Employee on-the-job training is another justification frequently upheld by courts. In Community Hosp. Group v. More, the Supreme Court of New Jersey enforced a non-compete agreement to protect investment in costly training that an employee received on the job. The court found that the firm made a substantial investment in training its employee, Dr. More, and that training, generally, is a legitimate protectable business interest that justifies a non-compete agreement.23
Lastly, employers may make costly and specialized capital investments that are complementary to specific employees. In Reddy v. Community Health Foundation of Man, the Supreme Court of West Virginia found that a clinic’s investment to provide equipment and supporting staff to its physicians – so that the physicians could engage in medical practice without undertaking a substantial financial risk from owning a practice – was a legitimate business interest to be protected by a non-compete agreement.24
As these examples illustrate, there are many settings and many courts in which the relationship-specific investment facilitated by noncompete agreements might outweigh the restrictions imposed by the same agreement.
B. Applied to Healthcare
As any experienced antitrust practitioner will readily admit, whether the benefits to investment from a non-compete agreement outweigh the costs rests on the facts of each individual case. And yet some generalization is nonetheless possible: many healthcare settings suffer from significant investment hold-up. In healthcare, we are likely to see investments that depend on two or more of the above justifications at once. As the following examples illustrate, healthcare is an industry characterized by its highly specialized and hard-to-replace workforce, frequent dependency on client relationships, and costly, upfront, specialized capital investments and training.
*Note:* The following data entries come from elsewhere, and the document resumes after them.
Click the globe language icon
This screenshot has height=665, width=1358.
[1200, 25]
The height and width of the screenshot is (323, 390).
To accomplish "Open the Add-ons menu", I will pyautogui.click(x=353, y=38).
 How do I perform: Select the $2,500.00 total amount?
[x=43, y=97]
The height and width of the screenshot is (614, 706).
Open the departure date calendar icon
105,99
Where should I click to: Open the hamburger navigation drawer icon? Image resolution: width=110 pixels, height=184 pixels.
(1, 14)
Consider the decision to open a new dialysis clinic and hire specialist physicians to oversee and work within the clinic. Opening a dialysis clinic requires enormous relationship-specific investment that is made up-front and is dependent on the ongoing tenure by the physicians hired to work within the clinic. To start, a new clinic requires specialized capital investment, such as hemodialysis machines, that have little use outside of their intended purpose. Then, specialized “unique” staff must be recruited, notably, at least one specialized physician to oversee the clinic. On top of that up-front investment, the clinic’s success is dependent on the firm’s investment in its reputation and operations (i.e. trade secrets that are responsible for the brand’s recognized success), building provider-patient trust (i.e. customer relationships that the firm helps to grow but cannot “own” due to regulatory and moral constraints in healthcare), and extensive ongoing training of its physicians and other staff.
Not only does this example demonstrate all the above, recognized, legitimate justifications for the use of a non-compete agreement, but also the confluence of all those justifications at once demonstrates the significance of the hold-up problem. The firm stands to lose not one but a plethora of investments simply by the departure of one of its complementary inputs – its carefully recruited, matched, hard-to-find workers. Non-compete agreements are a means to protect against that possibility, incentivizing firms like these to further make investments.
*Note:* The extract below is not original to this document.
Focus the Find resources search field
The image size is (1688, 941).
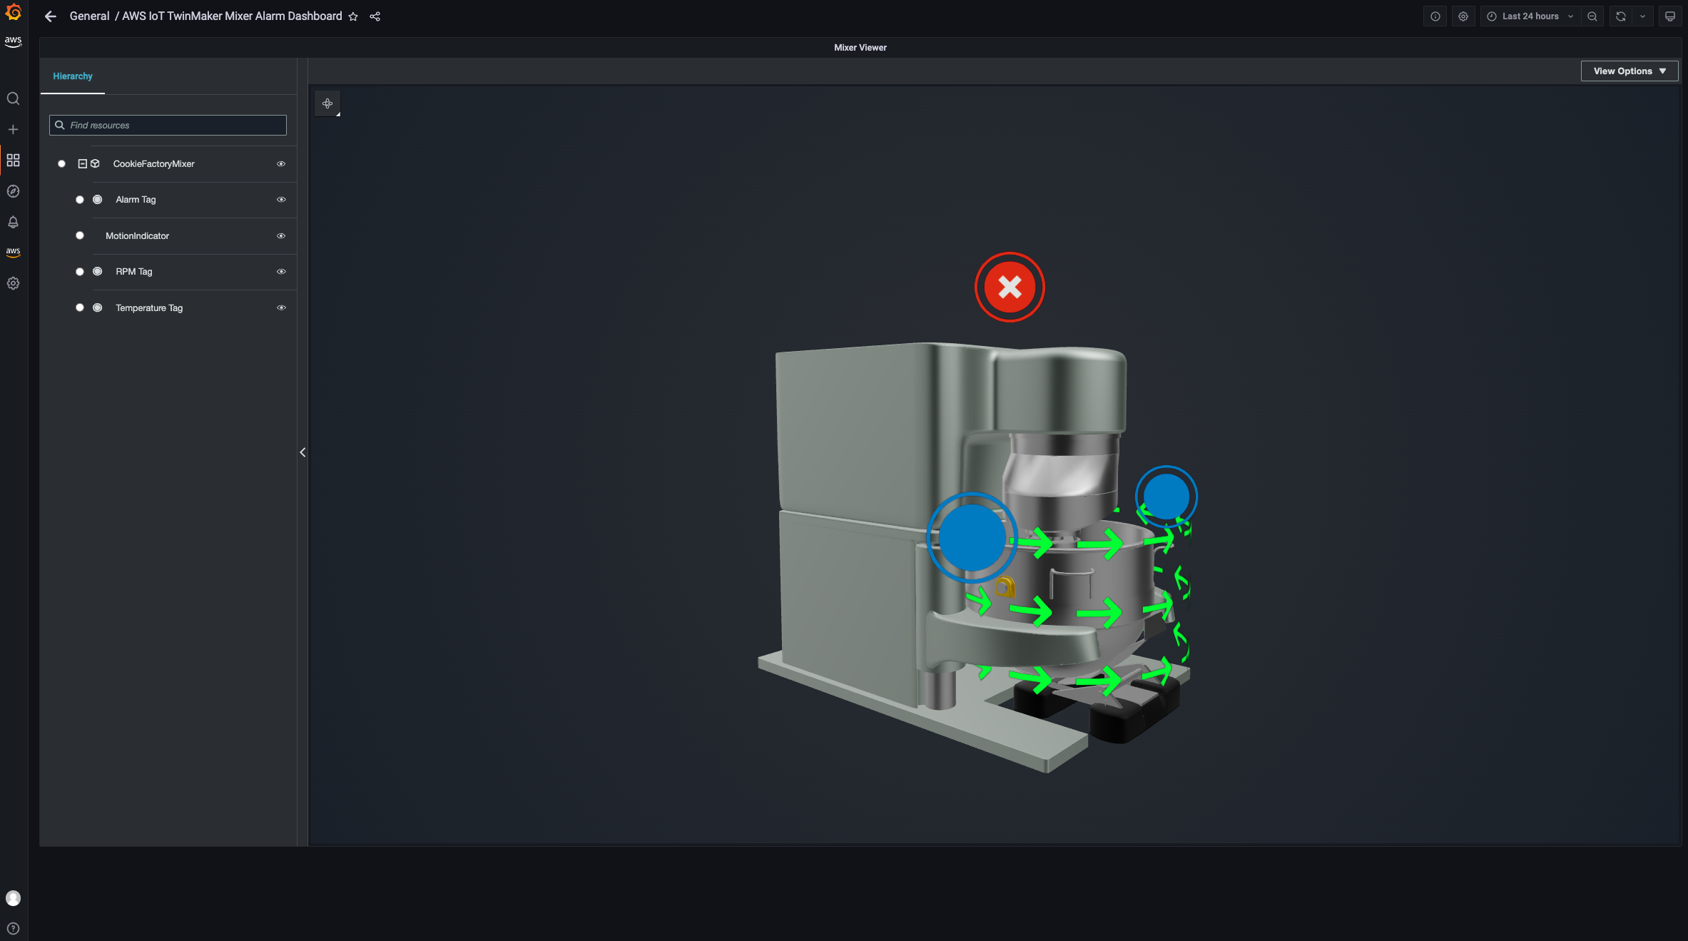(x=168, y=126)
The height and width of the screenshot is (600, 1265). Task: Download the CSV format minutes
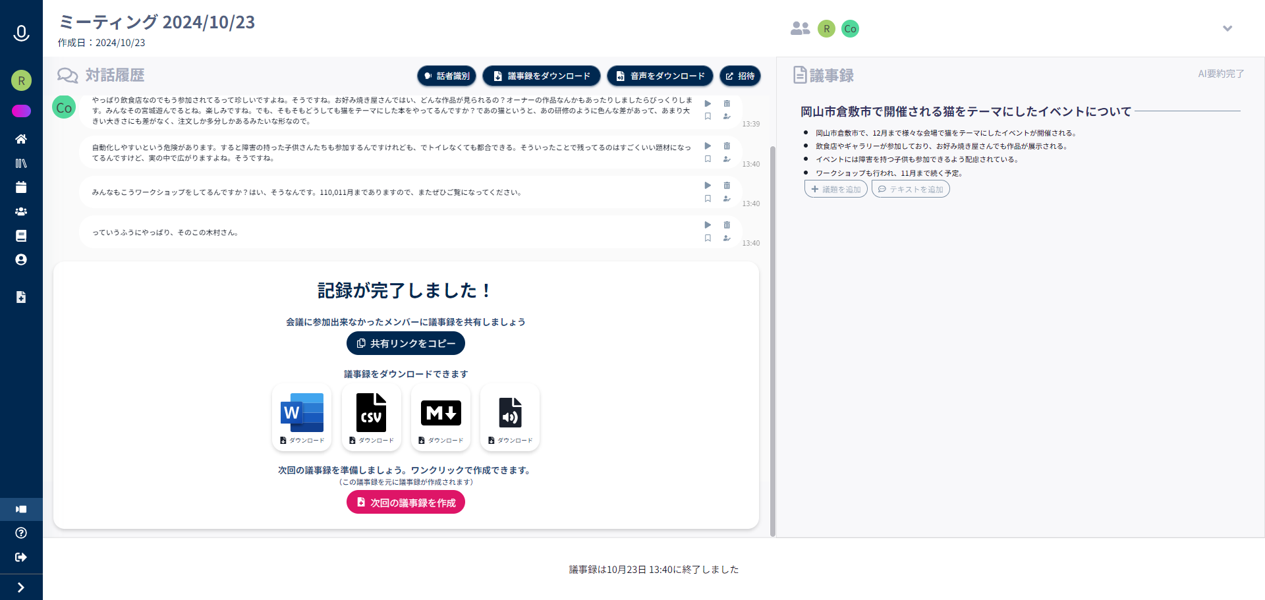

Many other settings may not necessarily exhibit as many justifications for non-compete agreements at once. For example, manufacturing cars generally requires significant specialized capital investment and trade secrets in developing and streamlining the assembly line and operations, but it is not also simultaneously dependent on personalized customer relationships nor does it involve unique employees so intimately in its production process. As another example, car repair is dependent on reputation, customer relationships, and specialized know-how, but despite this, its workforce is not as unique nor does it require the same level of specialized capital investment. And the same can be said in other instances: e.g. retail services, such as restaurants and plumbers, are dependent on customer relationships and reputation but lack capital intensity; or the telecom industry is capital intensive and specialized but is not dependent on personalized customer relationships. Most healthcare settings, particularly healthcare provider settings, are like the dialysis example above and exhibit a vast array of investments that each might justify a non-compete agreement.
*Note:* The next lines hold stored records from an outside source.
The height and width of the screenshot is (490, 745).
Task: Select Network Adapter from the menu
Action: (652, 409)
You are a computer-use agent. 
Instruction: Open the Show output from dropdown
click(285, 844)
Research undertaken by pharmaceutical and medical device firms, as another example in healthcare, also requires many simultaneous and large investments that can create a hold-up problem. For instance, developing a novel drug takes significant investment up-front, with the likely time to see pay off measured in years or decades. Like all research-driven industries, pharmaceutical firms face a hold-up problem concerning their intellectual property (i.e. trade secrets). In addition, highly specialized clinicians and a large amount of situation-specific capital investment – both products of the complex discipline and extensive regulatory hurdles – are needed to bring a product to market. Thus, pharmaceutical and other healthcare research firms face a significant hold-up problem, a general result of the winner-take-all nature of research, but also a result that is compounded by the specialization and regulatory burden that is particular to healthcare.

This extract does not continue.